Dataset records
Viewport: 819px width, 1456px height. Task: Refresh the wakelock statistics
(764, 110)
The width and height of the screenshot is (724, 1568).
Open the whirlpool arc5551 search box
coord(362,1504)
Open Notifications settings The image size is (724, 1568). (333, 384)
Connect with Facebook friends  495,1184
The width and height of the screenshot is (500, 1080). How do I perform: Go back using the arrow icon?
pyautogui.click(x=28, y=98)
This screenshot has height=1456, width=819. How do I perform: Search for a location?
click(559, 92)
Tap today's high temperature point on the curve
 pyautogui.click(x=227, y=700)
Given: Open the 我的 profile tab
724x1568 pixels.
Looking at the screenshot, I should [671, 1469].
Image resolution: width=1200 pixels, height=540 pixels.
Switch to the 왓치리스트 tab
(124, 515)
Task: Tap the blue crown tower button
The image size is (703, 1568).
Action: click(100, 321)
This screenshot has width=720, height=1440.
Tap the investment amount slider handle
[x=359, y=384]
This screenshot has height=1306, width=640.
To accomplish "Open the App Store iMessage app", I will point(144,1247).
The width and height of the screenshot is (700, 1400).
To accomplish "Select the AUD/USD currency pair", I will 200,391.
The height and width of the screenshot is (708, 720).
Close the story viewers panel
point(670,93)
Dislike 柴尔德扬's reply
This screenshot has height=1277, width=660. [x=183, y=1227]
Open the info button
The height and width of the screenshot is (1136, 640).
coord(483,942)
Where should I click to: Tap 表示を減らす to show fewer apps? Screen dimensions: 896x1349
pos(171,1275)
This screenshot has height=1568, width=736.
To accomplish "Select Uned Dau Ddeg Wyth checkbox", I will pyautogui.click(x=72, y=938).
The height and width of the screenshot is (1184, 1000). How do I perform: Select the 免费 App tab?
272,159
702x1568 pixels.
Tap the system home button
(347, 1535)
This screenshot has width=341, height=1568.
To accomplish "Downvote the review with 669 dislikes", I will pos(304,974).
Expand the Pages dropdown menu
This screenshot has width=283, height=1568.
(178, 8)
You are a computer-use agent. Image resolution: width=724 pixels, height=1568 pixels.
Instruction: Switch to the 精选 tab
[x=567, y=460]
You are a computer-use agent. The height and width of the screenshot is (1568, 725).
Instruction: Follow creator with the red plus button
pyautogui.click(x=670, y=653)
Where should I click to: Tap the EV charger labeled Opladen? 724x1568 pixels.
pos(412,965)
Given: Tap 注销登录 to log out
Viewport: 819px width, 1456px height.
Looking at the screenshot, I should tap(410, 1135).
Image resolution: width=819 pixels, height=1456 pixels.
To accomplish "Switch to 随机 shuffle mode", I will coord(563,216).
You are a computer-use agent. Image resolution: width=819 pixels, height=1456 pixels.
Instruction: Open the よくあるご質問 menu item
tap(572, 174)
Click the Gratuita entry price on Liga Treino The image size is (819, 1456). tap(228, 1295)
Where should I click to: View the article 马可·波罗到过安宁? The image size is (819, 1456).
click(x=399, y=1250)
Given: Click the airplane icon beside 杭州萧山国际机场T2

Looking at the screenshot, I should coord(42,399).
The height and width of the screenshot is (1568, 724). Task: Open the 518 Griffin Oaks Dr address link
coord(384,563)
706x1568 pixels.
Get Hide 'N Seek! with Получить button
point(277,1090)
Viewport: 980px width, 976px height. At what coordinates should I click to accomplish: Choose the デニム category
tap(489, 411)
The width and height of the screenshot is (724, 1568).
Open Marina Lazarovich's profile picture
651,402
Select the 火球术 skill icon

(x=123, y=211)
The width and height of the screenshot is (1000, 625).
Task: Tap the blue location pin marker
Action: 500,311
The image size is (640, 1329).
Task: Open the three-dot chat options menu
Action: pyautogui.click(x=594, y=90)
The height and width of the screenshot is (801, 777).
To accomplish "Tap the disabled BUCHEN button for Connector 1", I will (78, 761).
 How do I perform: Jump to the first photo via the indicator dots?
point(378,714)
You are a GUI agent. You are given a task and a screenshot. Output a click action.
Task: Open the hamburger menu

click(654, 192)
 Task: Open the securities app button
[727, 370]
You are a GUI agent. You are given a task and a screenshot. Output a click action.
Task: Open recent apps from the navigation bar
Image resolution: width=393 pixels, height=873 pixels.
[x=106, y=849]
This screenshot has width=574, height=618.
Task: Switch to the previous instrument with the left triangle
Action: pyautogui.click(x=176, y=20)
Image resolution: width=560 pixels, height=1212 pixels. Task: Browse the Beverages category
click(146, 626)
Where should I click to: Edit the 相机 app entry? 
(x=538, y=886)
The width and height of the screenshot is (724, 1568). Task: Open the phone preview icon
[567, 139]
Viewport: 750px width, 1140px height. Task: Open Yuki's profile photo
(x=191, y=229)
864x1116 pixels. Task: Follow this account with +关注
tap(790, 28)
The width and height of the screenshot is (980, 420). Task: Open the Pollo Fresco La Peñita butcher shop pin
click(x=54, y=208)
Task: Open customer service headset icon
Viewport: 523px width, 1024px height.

#### [YOUR GOAL]
Rewrite the records starting at the line containing "This screenshot has height=1568, width=736." and ending at the line containing "(347, 1535)", requests included, and shift every coordinate in the answers up by 118.

#### [TASK OUTPUT]
This screenshot has height=1568, width=736.
To accomplish "Select Uned Dau Ddeg Wyth checkbox", I will pyautogui.click(x=190, y=1056).
The height and width of the screenshot is (1184, 1000). How do I perform: Select the 免费 App tab?
390,277
702x1568 pixels.
Tap the system home button
(465, 1653)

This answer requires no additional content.